(TASK MATERIAL)

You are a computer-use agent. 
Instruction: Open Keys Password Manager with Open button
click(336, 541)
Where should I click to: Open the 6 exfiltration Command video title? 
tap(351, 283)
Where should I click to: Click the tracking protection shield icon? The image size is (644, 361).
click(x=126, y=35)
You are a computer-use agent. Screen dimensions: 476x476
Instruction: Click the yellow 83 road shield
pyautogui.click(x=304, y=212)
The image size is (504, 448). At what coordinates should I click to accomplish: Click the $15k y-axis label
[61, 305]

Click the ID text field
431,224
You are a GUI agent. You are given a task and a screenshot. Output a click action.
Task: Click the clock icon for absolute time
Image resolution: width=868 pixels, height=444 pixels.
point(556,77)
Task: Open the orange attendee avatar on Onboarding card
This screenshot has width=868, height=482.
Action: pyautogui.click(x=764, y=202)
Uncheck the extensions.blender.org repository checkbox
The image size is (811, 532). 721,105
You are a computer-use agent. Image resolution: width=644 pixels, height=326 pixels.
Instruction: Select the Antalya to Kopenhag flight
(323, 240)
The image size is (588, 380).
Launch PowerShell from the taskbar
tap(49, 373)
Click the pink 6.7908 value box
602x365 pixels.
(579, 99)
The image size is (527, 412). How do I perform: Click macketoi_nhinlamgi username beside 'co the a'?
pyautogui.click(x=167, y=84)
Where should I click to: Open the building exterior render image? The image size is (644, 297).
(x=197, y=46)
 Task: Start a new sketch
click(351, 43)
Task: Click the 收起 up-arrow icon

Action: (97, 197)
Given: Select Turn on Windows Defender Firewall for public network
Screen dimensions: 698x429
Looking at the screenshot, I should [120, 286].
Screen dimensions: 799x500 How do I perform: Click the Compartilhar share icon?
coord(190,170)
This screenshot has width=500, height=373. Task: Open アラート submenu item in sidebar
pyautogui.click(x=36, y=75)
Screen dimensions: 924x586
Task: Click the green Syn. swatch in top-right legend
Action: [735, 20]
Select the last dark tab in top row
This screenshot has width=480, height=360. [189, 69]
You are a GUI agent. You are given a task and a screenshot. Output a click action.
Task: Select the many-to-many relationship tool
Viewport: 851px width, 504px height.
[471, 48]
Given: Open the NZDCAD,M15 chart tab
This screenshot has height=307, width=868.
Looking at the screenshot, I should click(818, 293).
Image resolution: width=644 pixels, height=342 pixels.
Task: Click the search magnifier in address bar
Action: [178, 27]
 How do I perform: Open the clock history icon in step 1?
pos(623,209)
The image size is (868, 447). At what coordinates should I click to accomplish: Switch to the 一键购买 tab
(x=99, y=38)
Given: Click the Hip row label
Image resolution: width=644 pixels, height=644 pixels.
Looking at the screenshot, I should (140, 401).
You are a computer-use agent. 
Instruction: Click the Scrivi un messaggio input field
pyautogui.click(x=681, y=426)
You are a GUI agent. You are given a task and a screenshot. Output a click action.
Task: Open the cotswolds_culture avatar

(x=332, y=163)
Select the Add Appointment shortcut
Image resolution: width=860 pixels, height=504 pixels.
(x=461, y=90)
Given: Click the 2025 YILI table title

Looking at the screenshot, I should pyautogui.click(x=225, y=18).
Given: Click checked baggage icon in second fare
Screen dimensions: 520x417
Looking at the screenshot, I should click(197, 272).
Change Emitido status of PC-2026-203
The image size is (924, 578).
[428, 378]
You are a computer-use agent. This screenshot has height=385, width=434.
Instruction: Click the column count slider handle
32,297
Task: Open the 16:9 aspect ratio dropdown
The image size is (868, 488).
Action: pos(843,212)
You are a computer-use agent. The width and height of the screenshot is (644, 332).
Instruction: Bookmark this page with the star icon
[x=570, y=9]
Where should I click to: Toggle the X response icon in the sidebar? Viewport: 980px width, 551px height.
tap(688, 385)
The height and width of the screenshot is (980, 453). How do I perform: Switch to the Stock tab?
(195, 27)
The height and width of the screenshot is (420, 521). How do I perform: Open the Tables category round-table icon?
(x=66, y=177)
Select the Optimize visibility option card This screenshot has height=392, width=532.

(End TASK MATERIAL)

**TASK**
For the string "card", show each line of the listing where it appears.

**REPLY TO THE TASK**
Task: Open the orange attendee avatar on Onboarding card
Select the Optimize visibility option card This screenshot has height=392, width=532.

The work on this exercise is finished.